Organising your studies

Feeling the pressure? You’re not alone – we’ve all been there! Here are some tips to help you keep on top of your studies.

Time management – a balancing act!

  • When you begin university there is a lot of ‘free time’ between lectures and tutorials. Class time makes up very little of your weekly schedule, but you should devote an average of 10 hours per week of independent study per unit. That’s 20-40 hours per week depending on your workload – so be aware that study can be busier than working a full-time job!
  • Time management is a skill that gets easier with practice, and thinking about long-term goals can help you stay focused and motivated. Ask yourself:
  •  – Why am I at university? What am I passionate about?
     – What am I already good at and what do I want to improve?
     – Where do I want to be when I complete my degree?

Your study space is important.

A clear desk means a clear mind!
This is a challenge for many of us, but it is worthwhile to occasionally clear your desk and only have in front of you what you need for the task you are currently working on.

Find a regular study space that works for you.
It sometimes helps to have a regular study space, and know when the quiet times will be. If you need quiet time and can’t find it at home, study at your CSU Library, a CSU Learning Commons, or visit a local Library branch near you.

Spend some time offline!
If you get easily distracted by the internet, turn off your mobile and WiFi, and study for some time without it. You can use this time to read books or articles that you’ve downloaded or printed. Although challenging, it may surprise you how much this improves your focus and attention. If you really struggle with online distractions, try a web time tracker app – these are designed to limit your access to particular sites at particular times of the day.

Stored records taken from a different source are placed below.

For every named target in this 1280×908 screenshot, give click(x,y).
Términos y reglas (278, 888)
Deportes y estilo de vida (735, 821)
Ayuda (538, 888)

Managing your study resources.

Keeping your readings, notes, assignment documents and web bookmarks in order is an essential part of good study practice. Here are a few suggestions to make this easier:

  • For hard copy notes and print-outs, keep them in separate binders for each unit.
  • Organise your notes according to the unit’s weekly topics – this will make them easier to find. 
  • Use sticky notes to mark important places in books, articles and print-outs.

Digital file management
Carefully labelling and managing files will save you a lot of stress later on! Here are some suggestion for how you might organise your folders and files:

  • Create a folder for each semester and a subfolder for each unit, e.g. IKC101 
  • Create further sub-folders within each unit, e.g. Readings, Notes, Assignments, etc. 
  • Under ‘Readings’ put copies of your subject readings, and any other relevant readings you find – this is a great place for you to download eReserve readings for future use!. 
  • Under ‘Notes’, keep your own notes taken from lectures, tutorials, and also from readings. Type up any handwritten notes, so that you have everything in one place. Re-writing or typing also helps you to remember and recall information.
  • Under ‘Assignments’ you can put plans, drafts and final copies of your assignments. Saving new copies of each draft is a good idea in case a file gets lost or is corrupted. Include information about the unit and the assessment in the file name, e.g. IKC101 Assessment 1_draft3 

Finally, ALWAYS make a back-up copy of your assignment, and remember to take breaks – There is virtue in work and there is virtue in rest. Use both and overlook neither!